Chemlab – at Venus di Milo – Review

Chemlab

at Venus di Milo
by Paul Lee
photo by Chris Johnson

With all the precision a brutality of a high tech assassin, Chemlab, the technokill evil geniuses do their damage. Rat-trap size stage aside, Jared and his crew pummeled the dark denizens that infested Venus de Milo one evening in May. Chemlab proved technology, metallic punk, and insane dance grooves can mix live as swift and sure as a death contract.

Jared was a charismatic menace who writhed around the stage in black and let loose his distinct growl (enhanced nicely by distortion). The guitarist and synth-demigod ground out their melding of raw monster guitar and jet-scream synth fury. Add live drums and another axe wielder, and Chemlab’s struck like a sonic A-Team.

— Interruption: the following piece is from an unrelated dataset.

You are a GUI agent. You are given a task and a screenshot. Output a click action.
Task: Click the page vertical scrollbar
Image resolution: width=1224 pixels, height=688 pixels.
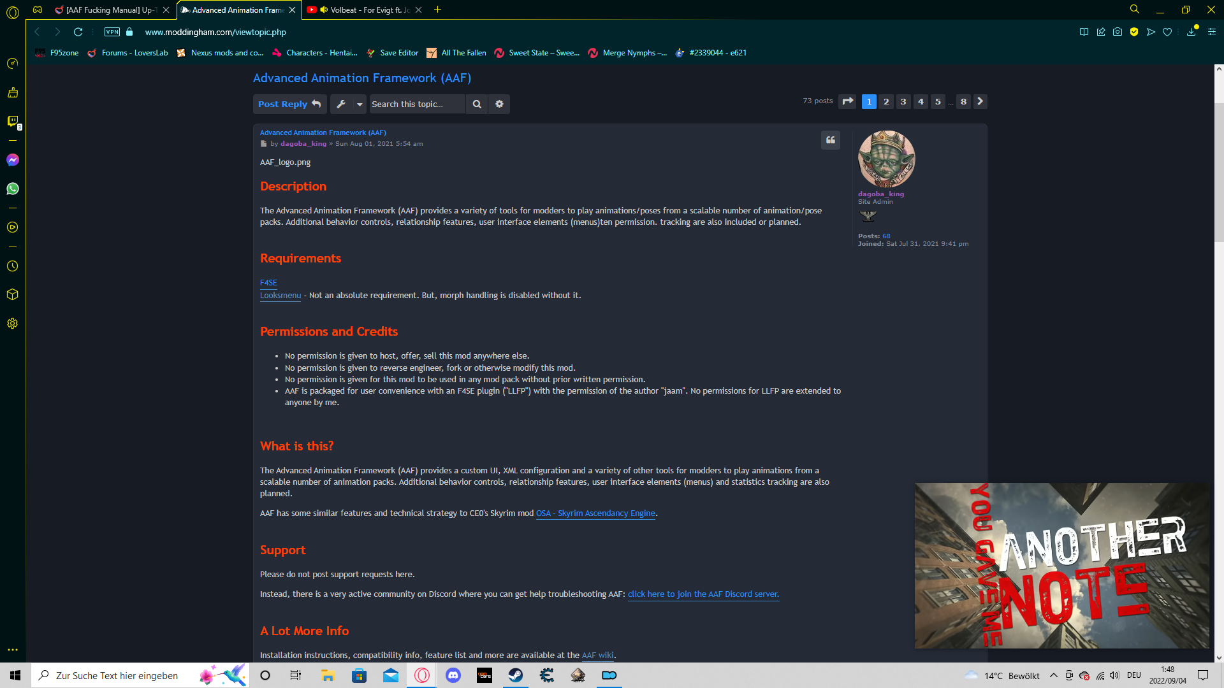pos(1219,172)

This being my first feast of their tech-core stew, I didn’t know whether to expect corpse-like figures churning out art-rock or neo-headbanging, industrial slampit mayhem. Chemlab proved to be the latter. With songs from their most recent testament to high-tech carnage, Burn Out at the Hydrogen Bar, Chemlab reproduced in the flesh the devastating intensity the achieved in the studio.

Take a taste of their auditory narcotic and you, too will become a Chemlab junkie. If you’re looking for just the right kind of cathartic fun, mainline the live Chemlab fix. But if you get hooked on their high-tech rage, just don’t blame me!